◆ **Work order**: Check every line of the entries for the string "will" and return the ones that contain it.

◆ **Dataset**:
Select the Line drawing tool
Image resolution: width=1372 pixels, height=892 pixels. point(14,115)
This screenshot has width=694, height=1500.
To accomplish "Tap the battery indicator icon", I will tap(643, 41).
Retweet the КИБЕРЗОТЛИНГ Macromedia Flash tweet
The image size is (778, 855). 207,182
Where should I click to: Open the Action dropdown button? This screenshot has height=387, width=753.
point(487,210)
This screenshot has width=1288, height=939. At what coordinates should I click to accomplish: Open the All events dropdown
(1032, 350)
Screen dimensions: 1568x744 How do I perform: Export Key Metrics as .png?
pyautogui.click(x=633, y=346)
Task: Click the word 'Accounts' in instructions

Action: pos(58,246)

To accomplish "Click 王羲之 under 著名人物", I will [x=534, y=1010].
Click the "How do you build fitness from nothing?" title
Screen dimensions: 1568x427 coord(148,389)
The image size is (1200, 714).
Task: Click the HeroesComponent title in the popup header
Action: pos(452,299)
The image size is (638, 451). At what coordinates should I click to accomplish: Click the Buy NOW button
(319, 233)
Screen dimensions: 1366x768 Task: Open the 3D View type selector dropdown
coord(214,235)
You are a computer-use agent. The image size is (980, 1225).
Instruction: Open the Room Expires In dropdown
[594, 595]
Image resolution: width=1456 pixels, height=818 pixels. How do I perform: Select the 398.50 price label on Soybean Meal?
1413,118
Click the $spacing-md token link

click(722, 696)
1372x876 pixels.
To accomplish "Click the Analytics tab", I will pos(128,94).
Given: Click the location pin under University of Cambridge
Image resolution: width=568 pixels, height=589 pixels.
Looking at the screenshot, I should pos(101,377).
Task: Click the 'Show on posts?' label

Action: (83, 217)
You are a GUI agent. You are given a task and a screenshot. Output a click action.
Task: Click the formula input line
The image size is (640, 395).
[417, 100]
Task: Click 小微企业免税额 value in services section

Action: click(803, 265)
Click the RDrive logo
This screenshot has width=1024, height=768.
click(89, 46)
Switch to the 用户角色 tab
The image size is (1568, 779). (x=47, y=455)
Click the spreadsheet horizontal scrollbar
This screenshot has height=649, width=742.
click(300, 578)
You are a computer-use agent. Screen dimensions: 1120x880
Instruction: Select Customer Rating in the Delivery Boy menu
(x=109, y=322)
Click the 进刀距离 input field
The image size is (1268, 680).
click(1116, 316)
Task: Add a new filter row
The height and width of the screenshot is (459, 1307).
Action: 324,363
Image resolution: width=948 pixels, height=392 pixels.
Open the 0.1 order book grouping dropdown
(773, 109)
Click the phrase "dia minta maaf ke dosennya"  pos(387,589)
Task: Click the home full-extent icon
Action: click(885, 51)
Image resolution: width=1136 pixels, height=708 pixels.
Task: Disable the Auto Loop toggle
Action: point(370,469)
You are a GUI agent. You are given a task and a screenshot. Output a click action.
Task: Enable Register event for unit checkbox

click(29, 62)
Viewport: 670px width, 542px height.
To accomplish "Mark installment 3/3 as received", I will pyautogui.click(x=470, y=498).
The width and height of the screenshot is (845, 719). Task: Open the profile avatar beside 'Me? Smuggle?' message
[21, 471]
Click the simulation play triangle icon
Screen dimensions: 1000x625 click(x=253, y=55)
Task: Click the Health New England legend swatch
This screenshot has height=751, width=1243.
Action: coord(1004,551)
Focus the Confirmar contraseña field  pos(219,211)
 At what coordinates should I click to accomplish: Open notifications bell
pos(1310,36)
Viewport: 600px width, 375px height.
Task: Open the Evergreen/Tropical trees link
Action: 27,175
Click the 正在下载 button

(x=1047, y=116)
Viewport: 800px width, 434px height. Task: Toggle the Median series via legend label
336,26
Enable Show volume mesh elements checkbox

◆ **Expected answer**:
To accomplish "Tap the battery indicator icon", I will tap(643, 41).
To accomplish "Click 王羲之 under 著名人物", I will [x=534, y=1010].
To accomplish "Click the Analytics tab", I will pos(128,94).
To accomplish "Mark installment 3/3 as received", I will pyautogui.click(x=470, y=498).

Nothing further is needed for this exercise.